Cristina Granato | Divulgação
[FC] – E quando surgiu a ideia de trazer os painéis para o Brasil?
[JCP] – Quando fui à ONU em 2007, para entregar os livros aos delegados, eu soube da reforma no edifício, que seria de 2009 a 2013. Assim que voltei ao Brasil, percebi que aquela seria uma oportunidade única de conseguirmos a guarda dos painéis durante o período da reforma.
Entramos em contato com o governo, e o ministro Celso Amorim fez uma solicitação oficial à ONU. É claro que, para conseguirmos a guarda de Guerra e Paz, eles fizeram muitas exigências, como a restauração dos painéis e um seguro. Nesse processo, foi essencial o apoio do governo, e principalmente o empenho do vice presidente José de Alencar.
Conseguimos cumprir todas as exigências, e, em 22 de dezembro de 2010, fizemos uma cerimônia no Theatro Municipal do Rio de Janeiro.
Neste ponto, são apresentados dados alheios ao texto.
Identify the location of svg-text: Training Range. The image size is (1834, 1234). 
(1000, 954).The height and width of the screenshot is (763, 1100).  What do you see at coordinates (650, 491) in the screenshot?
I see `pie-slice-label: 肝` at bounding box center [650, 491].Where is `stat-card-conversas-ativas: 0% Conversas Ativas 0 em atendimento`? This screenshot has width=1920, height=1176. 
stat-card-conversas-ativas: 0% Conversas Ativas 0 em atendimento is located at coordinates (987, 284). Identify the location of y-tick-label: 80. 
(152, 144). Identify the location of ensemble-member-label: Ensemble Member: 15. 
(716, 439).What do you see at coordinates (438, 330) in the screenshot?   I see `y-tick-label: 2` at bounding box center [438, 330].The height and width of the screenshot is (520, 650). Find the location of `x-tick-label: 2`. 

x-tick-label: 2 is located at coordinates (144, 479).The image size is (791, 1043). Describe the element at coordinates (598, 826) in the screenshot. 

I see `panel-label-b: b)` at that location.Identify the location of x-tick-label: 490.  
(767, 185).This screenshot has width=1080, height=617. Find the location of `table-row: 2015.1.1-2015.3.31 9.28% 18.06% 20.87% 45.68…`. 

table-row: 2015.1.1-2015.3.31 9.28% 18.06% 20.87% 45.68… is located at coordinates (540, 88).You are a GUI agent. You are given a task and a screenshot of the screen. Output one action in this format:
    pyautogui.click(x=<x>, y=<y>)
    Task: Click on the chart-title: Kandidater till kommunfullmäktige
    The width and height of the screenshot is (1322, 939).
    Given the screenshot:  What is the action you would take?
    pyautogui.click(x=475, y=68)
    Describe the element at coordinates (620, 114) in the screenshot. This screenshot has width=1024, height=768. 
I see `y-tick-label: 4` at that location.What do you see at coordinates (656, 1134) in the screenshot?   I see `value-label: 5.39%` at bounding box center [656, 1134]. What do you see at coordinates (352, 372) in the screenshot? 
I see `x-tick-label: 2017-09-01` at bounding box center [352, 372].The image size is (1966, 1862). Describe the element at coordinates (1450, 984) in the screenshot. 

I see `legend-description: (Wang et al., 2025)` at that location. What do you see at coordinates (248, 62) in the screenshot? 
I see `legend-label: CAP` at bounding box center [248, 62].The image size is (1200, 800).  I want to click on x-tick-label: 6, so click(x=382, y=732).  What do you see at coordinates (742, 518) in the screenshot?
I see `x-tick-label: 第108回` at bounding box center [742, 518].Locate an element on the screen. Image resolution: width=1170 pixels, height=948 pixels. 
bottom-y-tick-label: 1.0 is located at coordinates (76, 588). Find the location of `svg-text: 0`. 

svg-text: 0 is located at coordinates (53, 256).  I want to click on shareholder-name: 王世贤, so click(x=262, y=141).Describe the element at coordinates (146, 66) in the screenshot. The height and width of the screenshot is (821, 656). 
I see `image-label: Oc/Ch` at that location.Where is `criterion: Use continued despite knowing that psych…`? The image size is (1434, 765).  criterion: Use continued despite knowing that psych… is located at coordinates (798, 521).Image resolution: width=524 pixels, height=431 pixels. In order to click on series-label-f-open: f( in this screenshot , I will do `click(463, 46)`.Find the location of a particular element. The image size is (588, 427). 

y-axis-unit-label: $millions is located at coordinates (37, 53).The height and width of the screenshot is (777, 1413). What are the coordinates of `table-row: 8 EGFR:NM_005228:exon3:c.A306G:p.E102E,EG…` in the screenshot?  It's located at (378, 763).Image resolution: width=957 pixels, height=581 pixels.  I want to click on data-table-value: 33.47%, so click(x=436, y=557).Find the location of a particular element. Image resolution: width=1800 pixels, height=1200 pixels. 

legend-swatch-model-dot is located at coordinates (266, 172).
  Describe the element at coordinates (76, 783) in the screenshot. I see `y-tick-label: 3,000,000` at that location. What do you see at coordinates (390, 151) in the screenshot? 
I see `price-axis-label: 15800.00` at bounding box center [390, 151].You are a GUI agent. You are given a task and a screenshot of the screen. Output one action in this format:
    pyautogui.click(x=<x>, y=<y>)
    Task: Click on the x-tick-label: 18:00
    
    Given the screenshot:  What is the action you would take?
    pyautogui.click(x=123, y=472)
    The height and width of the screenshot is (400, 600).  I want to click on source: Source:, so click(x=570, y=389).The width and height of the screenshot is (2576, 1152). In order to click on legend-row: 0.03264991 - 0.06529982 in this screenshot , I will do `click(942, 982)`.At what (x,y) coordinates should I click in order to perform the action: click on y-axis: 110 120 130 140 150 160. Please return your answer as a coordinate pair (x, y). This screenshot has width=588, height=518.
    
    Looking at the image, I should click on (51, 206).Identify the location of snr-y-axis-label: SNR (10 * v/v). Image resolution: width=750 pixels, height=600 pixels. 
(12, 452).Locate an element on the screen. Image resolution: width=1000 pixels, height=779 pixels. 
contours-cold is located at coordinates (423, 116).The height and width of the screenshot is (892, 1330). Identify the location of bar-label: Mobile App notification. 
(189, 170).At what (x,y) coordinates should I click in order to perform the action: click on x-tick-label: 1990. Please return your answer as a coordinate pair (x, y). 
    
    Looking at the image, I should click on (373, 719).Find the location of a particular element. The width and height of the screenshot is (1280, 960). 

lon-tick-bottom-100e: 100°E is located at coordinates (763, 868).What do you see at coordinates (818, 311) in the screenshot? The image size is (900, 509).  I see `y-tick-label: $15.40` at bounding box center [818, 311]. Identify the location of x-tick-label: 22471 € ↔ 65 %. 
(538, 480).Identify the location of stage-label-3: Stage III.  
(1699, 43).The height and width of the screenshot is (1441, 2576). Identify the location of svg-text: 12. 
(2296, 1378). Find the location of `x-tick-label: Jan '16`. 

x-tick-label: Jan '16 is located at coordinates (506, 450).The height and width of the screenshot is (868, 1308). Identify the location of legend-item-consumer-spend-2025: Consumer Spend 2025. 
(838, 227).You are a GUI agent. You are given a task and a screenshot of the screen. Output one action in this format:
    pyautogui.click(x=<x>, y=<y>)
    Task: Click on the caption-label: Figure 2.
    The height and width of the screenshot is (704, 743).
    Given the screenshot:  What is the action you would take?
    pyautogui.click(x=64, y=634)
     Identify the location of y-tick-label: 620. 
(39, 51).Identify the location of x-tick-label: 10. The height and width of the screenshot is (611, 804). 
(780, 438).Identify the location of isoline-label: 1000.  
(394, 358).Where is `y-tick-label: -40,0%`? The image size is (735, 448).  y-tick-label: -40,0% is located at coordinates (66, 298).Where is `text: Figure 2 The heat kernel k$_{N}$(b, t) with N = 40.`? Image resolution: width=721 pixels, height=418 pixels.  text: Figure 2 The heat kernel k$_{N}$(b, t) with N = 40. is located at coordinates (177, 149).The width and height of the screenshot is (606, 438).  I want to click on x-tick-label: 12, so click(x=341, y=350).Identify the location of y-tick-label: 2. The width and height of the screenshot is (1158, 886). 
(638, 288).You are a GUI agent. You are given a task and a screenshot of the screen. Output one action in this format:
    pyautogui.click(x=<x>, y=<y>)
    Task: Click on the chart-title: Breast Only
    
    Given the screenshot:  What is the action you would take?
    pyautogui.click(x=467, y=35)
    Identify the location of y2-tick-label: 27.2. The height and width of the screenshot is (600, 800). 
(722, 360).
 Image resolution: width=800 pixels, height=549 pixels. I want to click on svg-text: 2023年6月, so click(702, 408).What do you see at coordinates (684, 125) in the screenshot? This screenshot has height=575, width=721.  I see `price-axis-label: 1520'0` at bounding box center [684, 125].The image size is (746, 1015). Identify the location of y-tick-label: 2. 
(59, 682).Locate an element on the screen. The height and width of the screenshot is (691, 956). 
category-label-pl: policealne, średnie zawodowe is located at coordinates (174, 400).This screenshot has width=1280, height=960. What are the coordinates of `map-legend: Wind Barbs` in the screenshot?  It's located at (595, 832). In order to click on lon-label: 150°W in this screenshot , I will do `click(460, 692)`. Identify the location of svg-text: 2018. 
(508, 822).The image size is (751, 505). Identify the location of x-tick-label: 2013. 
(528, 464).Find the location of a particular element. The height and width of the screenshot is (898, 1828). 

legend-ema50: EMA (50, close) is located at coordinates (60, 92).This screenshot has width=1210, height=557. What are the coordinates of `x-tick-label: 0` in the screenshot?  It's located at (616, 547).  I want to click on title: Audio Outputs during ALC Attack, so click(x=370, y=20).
Essa cerimônia me lembrou muito a cerimônia inaugural de 1956, a que estive presente, que também foi no Theatro Municipal e contou com a presença do presidente Juscelino Kubitchek.
Depois da breve exposição no Theatro Municipal, que atraiu mais de 44 mil visitantes, a obra seguiu pararestauro em ateliê aberto, também no Rio de Janeiro. Agora, em São Paulo, será a primeira vez que ela será exposta junto dos estudos preparatórios.
[FC] – E quanto ao Projeto Portinari? É um assunto recorrente a dificuldade enfrentada para manter os legados dos artistas brasileiros – e, nesse cenário, o Projeto Portinari é um exemplo de sucesso. Qual é o segredo, na sua opinião?
[JCP] - Já estamos há 33 anos trabalhando no Projeto, e é uma luta mantê-lo de pé. O apoio à cultura no Brasil ainda é complicado. Mas já conseguimos grandes conquistas: por exemplo, catalogamos 5.200 obras e 30.000 documentos relacionados a Portinari, e disponibilizamos uma grande parte desse material no site do Projeto Portinari, aberto, gratuito e que é muito consultado.
“Guerra e Paz traz uma mensagem ética muito forte, que continua atual, talvez até mais válida do que nunca.”Acho que um fator que ajudou muito na continuidade do Projeto é a própria solidariedade natural do brasileiro. Sempre encontramos muito apoio, tanto para trazer o Guerra e Paz quanto em outros, o que foi essencial.
Outro fator determinante é que o Projeto Portinari foi nascido e criado na universidade. Curiosamente, muitos projetos passam ao largo da universidade. Mas essa proximidade com o ambiente universitário permitem uma constante inovação, estamos sempre em contato com todas as novidades, inclusive de ciência e tecnologia que podem ser aplicadas ao nosso projeto.
[FC] – Só para encerrar nossa entrevista, existe algum recado que você gostaria de deixar aos nossos leitores paulistanos, do que eles podem esperar da exposição que começa amanhã?
[JCP] – Que eles não deixem de ir, porque ela está muito emocionante. Certamente, sairão da exposição carregando essa mensagem de humanidade, e com uma visão mais ampla.